--- start of Page text ---

- Flag of Virginia, 1861
- Active: October 1863 – April 1865
- Disbanded: April 1865
- Country: Confederacy
- Allegiance: Confederate States of America
- Branch: Confederate States Army
- Type: Cavalry
- Engagements: Valley Campaigns of 1864 Battle of Five Forks

= 22nd Virginia Cavalry Regiment =

The 22nd Virginia Cavalry Regiment was a cavalry regiment raised in Virginia for service in the Confederate States Army during the American Civil War. It fought mostly in southwestern Virginia, East Tennessee, and the Shenandoah Valley.

Virginia's 22nd Cavalry Regiment completed its organization in October, 1863, and was sometimes called "Bowen's Regiment Virginia Mounted Riflemen," having been raised by Col. Henry S. Bowen, formerly of the 188th (Tazewell County Militia. The unit served in William Lowther Jackson's and John McCausland's Brigade and confronted the Federals in Tennessee, western Virginia (including newly created West Virginia), and the Shenandoah Valley. During April, 1865, it disbanded. The field officers were Colonel Henry S. Bowen, Lieutenant Colonel John T. Radford, and Major Henry F. Kendrick. A Union soldier, Sergeant Levi Shoemaker, was awarded the Medal of Honor for capturing the regiment's flag during the Action at Nineveh in Warren County, Virginia, on November 12, 1864. Two members would later serve one term each in the Virginia General Assembly, John C. Stanfield who would also serve as superintendent of the Washington Alms House before returning to Washington County and serving in the House of Delegates in 1906, and William Orville Moore representing Wythe County in 1912.

--- end of Page text ---

Problem set:
1) According to the regiment text, who received the Medal of Honor for capturing the regiment's flag?
2) List the field officers of the regiment named in the regiment text, with their ranks.
You won't need the material that follows the regiment text.

--- start of Available data ---

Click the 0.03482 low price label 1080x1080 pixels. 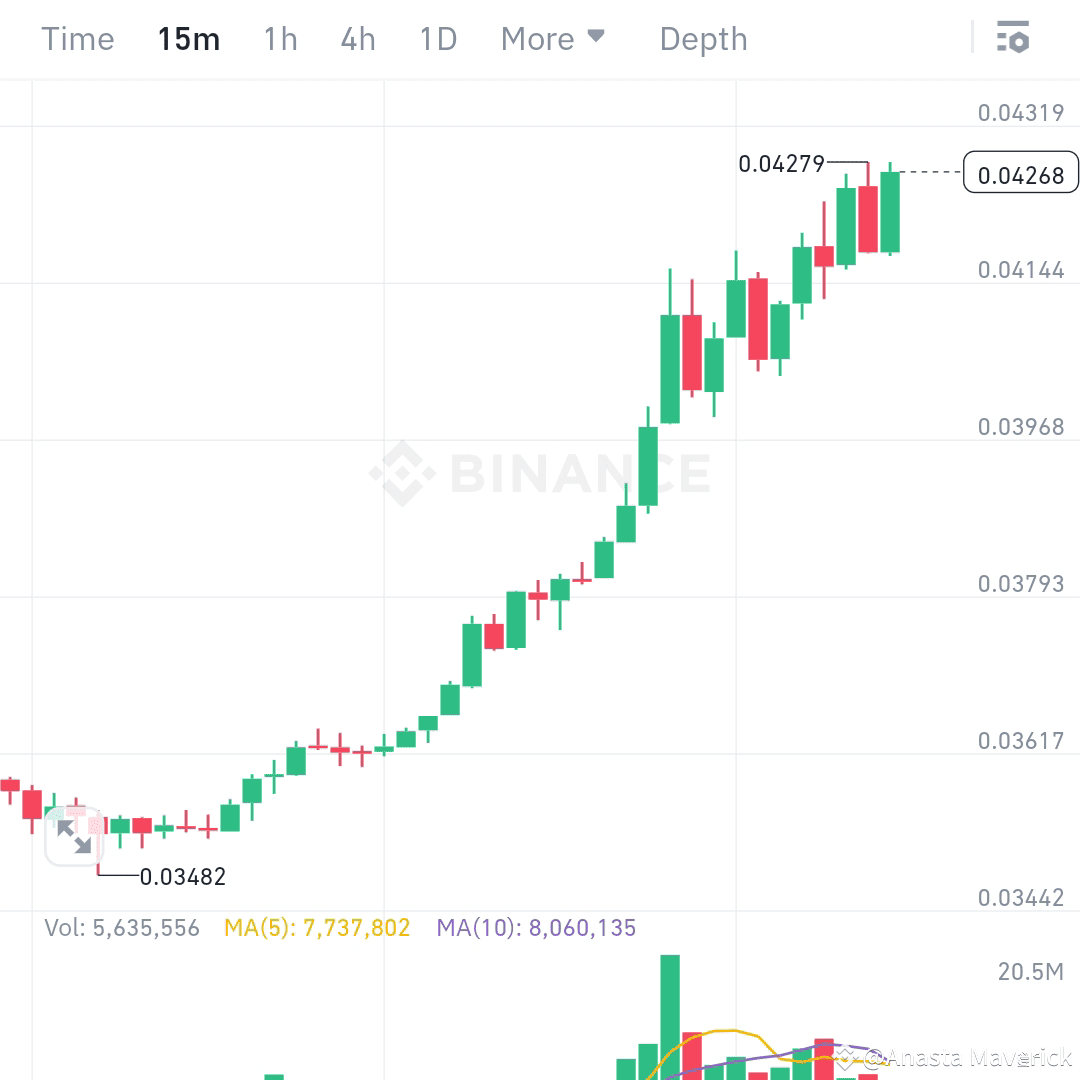(x=182, y=876)
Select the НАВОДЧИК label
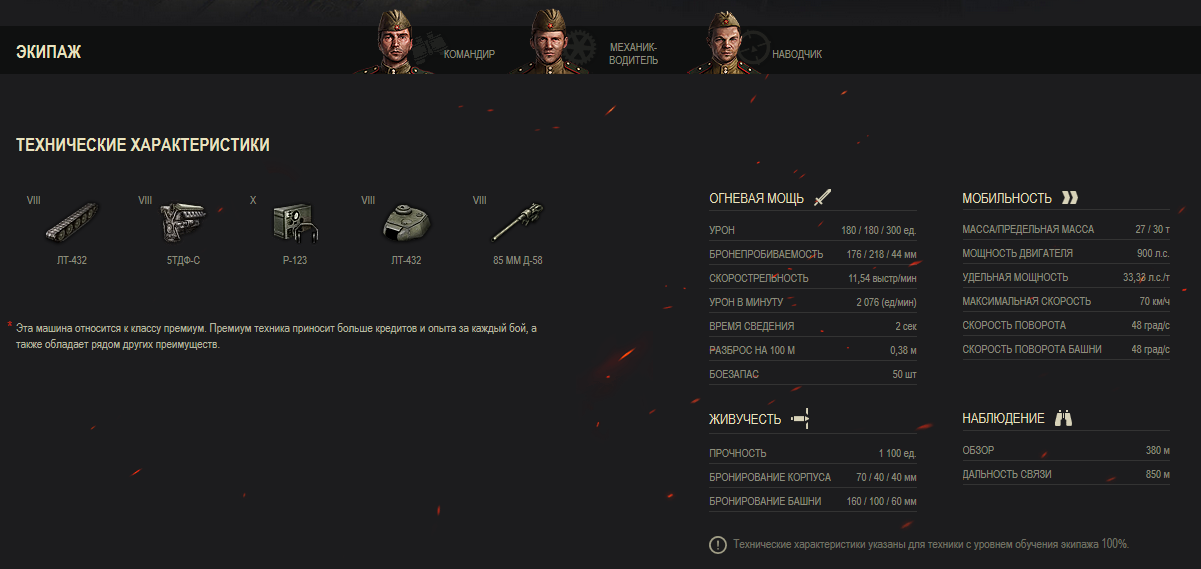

--- end of Available data ---

Solutions below:
1) Sergeant Levi Shoemaker, a Union soldier.

2) Colonel Henry S. Bowen, Lieutenant Colonel John T. Radford, Major Henry F. Kendrick